> GIVEN ENTRIES:
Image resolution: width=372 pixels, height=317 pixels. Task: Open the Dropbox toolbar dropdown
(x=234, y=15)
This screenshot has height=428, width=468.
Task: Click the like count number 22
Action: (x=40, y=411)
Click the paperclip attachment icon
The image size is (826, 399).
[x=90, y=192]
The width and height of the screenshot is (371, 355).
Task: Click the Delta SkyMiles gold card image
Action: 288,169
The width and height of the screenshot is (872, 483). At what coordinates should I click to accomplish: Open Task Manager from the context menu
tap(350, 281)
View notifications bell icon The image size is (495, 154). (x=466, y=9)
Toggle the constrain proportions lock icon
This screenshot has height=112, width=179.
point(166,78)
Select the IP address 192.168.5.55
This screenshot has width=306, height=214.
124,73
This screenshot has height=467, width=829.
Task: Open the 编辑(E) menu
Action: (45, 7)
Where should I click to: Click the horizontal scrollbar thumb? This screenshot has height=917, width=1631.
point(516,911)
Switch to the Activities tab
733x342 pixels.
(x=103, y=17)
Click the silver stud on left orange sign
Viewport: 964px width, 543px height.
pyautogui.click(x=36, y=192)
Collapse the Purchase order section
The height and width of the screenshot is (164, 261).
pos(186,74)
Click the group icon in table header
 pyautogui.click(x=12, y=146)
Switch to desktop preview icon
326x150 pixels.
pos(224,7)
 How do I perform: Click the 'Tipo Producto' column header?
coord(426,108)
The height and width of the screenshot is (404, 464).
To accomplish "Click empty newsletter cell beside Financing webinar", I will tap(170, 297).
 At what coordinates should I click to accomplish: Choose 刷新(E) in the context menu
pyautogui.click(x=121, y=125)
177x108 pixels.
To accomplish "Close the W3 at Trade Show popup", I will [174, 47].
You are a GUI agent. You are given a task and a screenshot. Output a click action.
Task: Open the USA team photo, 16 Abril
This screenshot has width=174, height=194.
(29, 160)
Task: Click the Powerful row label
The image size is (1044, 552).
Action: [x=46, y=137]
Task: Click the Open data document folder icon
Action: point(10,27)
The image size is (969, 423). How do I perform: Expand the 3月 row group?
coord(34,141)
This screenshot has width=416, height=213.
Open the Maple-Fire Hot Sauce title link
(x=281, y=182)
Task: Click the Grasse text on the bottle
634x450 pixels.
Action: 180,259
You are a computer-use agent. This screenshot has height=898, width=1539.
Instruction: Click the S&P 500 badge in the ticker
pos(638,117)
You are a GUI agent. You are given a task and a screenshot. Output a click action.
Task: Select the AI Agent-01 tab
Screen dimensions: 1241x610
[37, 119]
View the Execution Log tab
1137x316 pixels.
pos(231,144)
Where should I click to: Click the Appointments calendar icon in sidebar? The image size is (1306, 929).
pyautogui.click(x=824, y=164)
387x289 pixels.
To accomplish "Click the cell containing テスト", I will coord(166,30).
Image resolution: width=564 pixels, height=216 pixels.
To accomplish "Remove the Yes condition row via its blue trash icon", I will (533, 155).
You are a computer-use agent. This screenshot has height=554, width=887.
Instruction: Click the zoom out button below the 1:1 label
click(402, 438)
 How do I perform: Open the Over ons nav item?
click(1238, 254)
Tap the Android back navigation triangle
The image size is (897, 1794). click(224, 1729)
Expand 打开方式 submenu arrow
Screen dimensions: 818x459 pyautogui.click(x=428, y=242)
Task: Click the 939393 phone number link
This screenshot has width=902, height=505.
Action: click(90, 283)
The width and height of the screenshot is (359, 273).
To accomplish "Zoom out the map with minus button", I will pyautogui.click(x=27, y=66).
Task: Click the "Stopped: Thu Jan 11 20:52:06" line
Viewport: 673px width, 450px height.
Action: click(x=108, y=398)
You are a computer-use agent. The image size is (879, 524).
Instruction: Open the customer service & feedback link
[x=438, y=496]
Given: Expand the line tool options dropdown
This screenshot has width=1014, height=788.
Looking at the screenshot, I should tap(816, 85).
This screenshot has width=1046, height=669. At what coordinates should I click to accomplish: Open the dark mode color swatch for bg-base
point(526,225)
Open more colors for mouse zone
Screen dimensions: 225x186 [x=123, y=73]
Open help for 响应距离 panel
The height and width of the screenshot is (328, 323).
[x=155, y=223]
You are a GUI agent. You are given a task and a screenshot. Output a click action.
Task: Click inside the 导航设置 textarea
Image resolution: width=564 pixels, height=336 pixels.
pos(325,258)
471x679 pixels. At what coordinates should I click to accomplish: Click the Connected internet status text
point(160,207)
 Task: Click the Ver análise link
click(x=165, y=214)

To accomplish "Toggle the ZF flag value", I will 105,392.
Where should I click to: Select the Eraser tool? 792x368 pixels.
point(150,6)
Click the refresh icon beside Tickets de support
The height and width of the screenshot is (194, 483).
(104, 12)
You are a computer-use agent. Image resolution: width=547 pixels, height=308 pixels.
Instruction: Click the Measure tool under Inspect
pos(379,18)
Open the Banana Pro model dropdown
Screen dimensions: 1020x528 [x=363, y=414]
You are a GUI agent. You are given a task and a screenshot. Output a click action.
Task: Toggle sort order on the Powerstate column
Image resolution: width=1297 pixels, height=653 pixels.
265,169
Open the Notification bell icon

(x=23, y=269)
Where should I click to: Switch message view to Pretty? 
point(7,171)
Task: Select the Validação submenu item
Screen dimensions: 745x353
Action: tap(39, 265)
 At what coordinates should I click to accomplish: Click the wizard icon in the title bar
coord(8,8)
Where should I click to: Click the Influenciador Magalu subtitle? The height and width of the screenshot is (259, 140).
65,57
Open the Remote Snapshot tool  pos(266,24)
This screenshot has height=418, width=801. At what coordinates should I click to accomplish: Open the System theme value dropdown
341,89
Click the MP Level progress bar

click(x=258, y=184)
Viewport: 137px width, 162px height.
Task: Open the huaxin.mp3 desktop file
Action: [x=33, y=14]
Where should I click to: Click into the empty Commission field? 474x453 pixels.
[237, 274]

> EXERCISE: Convert every line of the listing above into a JSON list of strings, one string per line, and omit the blank lines.

> WORKED ANSWER:
[
  "Image resolution: width=372 pixels, height=317 pixels. Task: Open the Dropbox toolbar dropdown",
  "(x=234, y=15)",
  "This screenshot has height=428, width=468.",
  "Task: Click the like count number 22",
  "Action: (x=40, y=411)",
  "Click the paperclip attachment icon",
  "The image size is (826, 399).",
  "[x=90, y=192]",
  "The width and height of the screenshot is (371, 355).",
  "Task: Click the Delta SkyMiles gold card image",
  "Action: 288,169",
  "The width and height of the screenshot is (872, 483). At what coordinates should I click to accomplish: Open Task Manager from the context menu",
  "tap(350, 281)",
  "View notifications bell icon The image size is (495, 154). (x=466, y=9)",
  "Toggle the constrain proportions lock icon",
  "This screenshot has height=112, width=179.",
  "point(166,78)",
  "Select the IP address 192.168.5.55",
  "This screenshot has width=306, height=214.",
  "124,73",
  "This screenshot has height=467, width=829.",
  "Task: Open the 编辑(E) menu",
  "Action: (45, 7)",
  "Where should I click to: Click the horizontal scrollbar thumb? This screenshot has height=917, width=1631.",
  "point(516,911)",
  "Switch to the Activities tab",
  "733x342 pixels.",
  "(x=103, y=17)",
  "Click the silver stud on left orange sign",
  "Viewport: 964px width, 543px height.",
  "pyautogui.click(x=36, y=192)",
  "Collapse the Purchase order section",
  "The height and width of the screenshot is (164, 261).",
  "pos(186,74)",
  "Click the group icon in table header",
  " pyautogui.click(x=12, y=146)",
  "Switch to desktop preview icon",
  "326x150 pixels.",
  "pos(224,7)",
  " How do I perform: Click the 'Tipo Producto' column header?",
  "coord(426,108)",
  "The height and width of the screenshot is (404, 464).",
  "To accomplish \"Click empty newsletter cell beside Financing webinar\", I will tap(170, 297).",
  " At what coordinates should I click to accomplish: Choose 刷新(E) in the context menu",
  "pyautogui.click(x=121, y=125)",
  "177x108 pixels.",
  "To accomplish \"Close the W3 at Trade Show popup\", I will [174, 47].",
  "You are a GUI agent. You are given a task and a screenshot. Output a click action.",
  "Task: Open the USA team photo, 16 Abril",
  "This screenshot has width=174, height=194.",
  "(29, 160)",
  "Task: Click the Powerful row label",
  "The image size is (1044, 552).",
  "Action: [x=46, y=137]",
  "Task: Click the Open data document folder icon",
  "Action: point(10,27)",
  "The image size is (969, 423). How do I perform: Expand the 3月 row group?",
  "coord(34,141)",
  "This screenshot has width=416, height=213.",
  "Open the Maple-Fire Hot Sauce title link",
  "(x=281, y=182)",
  "Task: Click the Grasse text on the bottle",
  "634x450 pixels.",
  "Action: 180,259",
  "You are a computer-use agent. This screenshot has height=898, width=1539.",
  "Instruction: Click the S&P 500 badge in the ticker",
  "pos(638,117)",
  "You are a GUI agent. You are given a task and a screenshot. Output a click action.",
  "Task: Select the AI Agent-01 tab",
  "Screen dimensions: 1241x610",
  "[37, 119]",
  "View the Execution Log tab",
  "1137x316 pixels.",
  "pos(231,144)",
  "Where should I click to: Click the Appointments calendar icon in sidebar? The image size is (1306, 929).",
  "pyautogui.click(x=824, y=164)",
  "387x289 pixels.",
  "To accomplish \"Click the cell containing テスト\", I will coord(166,30).",
  "Image resolution: width=564 pixels, height=216 pixels.",
  "To accomplish \"Remove the Yes condition row via its blue trash icon\", I will (533, 155).",
  "You are a computer-use agent. This screenshot has height=554, width=887.",
  "Instruction: Click the zoom out button below the 1:1 label",
  "click(402, 438)",
  " How do I perform: Open the Over ons nav item?",
  "click(1238, 254)",
  "Tap the Android back navigation triangle",
  "The image size is (897, 1794). click(224, 1729)",
  "Expand 打开方式 submenu arrow",
  "Screen dimensions: 818x459 pyautogui.click(x=428, y=242)",
  "Task: Click the 939393 phone number link",
  "This screenshot has width=902, height=505.",
  "Action: click(90, 283)",
  "The width and height of the screenshot is (359, 273).",
  "To accomplish \"Zoom out the map with minus button\", I will pyautogui.click(x=27, y=66).",
  "Task: Click the \"Stopped: Thu Jan 11 20:52:06\" line",
  "Viewport: 673px width, 450px height.",
  "Action: click(x=108, y=398)",
  "You are a computer-use agent. The image size is (879, 524).",
  "Instruction: Open the customer service & feedback link",
  "[x=438, y=496]",
  "Given: Expand the line tool options dropdown",
  "This screenshot has width=1014, height=788.",
  "Looking at the screenshot, I should tap(816, 85).",
  "This screenshot has width=1046, height=669. At what coordinates should I click to accomplish: Open the dark mode color swatch for bg-base",
  "point(526,225)",
  "Open more colors for mouse zone",
  "Screen dimensions: 225x186 [x=123, y=73]",
  "Open help for 响应距离 panel",
  "The height and width of the screenshot is (328, 323).",
  "[x=155, y=223]",
  "You are a GUI agent. You are given a task and a screenshot. Output a click action.",
  "Task: Click inside the 导航设置 textarea",
  "Image resolution: width=564 pixels, height=336 pixels.",
  "pos(325,258)",
  "471x679 pixels. At what coordinates should I click to accomplish: Click the Connected internet status text",
  "point(160,207)",
  " Task: Click the Ver análise link",
  "click(x=165, y=214)",
  "To accomplish \"Toggle the ZF flag value\", I will 105,392.",
  "Where should I click to: Select the Eraser tool? 792x368 pixels.",
  "point(150,6)",
  "Click the refresh icon beside Tickets de support",
  "The height and width of the screenshot is (194, 483).",
  "(104, 12)",
  "You are a computer-use agent. Image resolution: width=547 pixels, height=308 pixels.",
  "Instruction: Click the Measure tool under Inspect",
  "pos(379,18)",
  "Open the Banana Pro model dropdown",
  "Screen dimensions: 1020x528 [x=363, y=414]",
  "You are a GUI agent. You are given a task and a screenshot. Output a click action.",
  "Task: Toggle sort order on the Powerstate column",
  "Image resolution: width=1297 pixels, height=653 pixels.",
  "265,169",
  "Open the Notification bell icon",
  "(x=23, y=269)",
  "Where should I click to: Switch message view to Pretty? ",
  "point(7,171)",
  "Task: Select the Validação submenu item",
  "Screen dimensions: 745x353",
  "Action: tap(39, 265)",
  " At what coordinates should I click to accomplish: Click the wizard icon in the title bar",
  "coord(8,8)",
  "Where should I click to: Click the Influenciador Magalu subtitle? The height and width of the screenshot is (259, 140).",
  "65,57",
  "Open the Remote Snapshot tool  pos(266,24)",
  "This screenshot has height=418, width=801. At what coordinates should I click to accomplish: Open the System theme value dropdown",
  "341,89",
  "Click the MP Level progress bar",
  "click(x=258, y=184)",
  "Viewport: 137px width, 162px height.",
  "Task: Open the huaxin.mp3 desktop file",
  "Action: [x=33, y=14]",
  "Where should I click to: Click into the empty Commission field? 474x453 pixels.",
  "[237, 274]"
]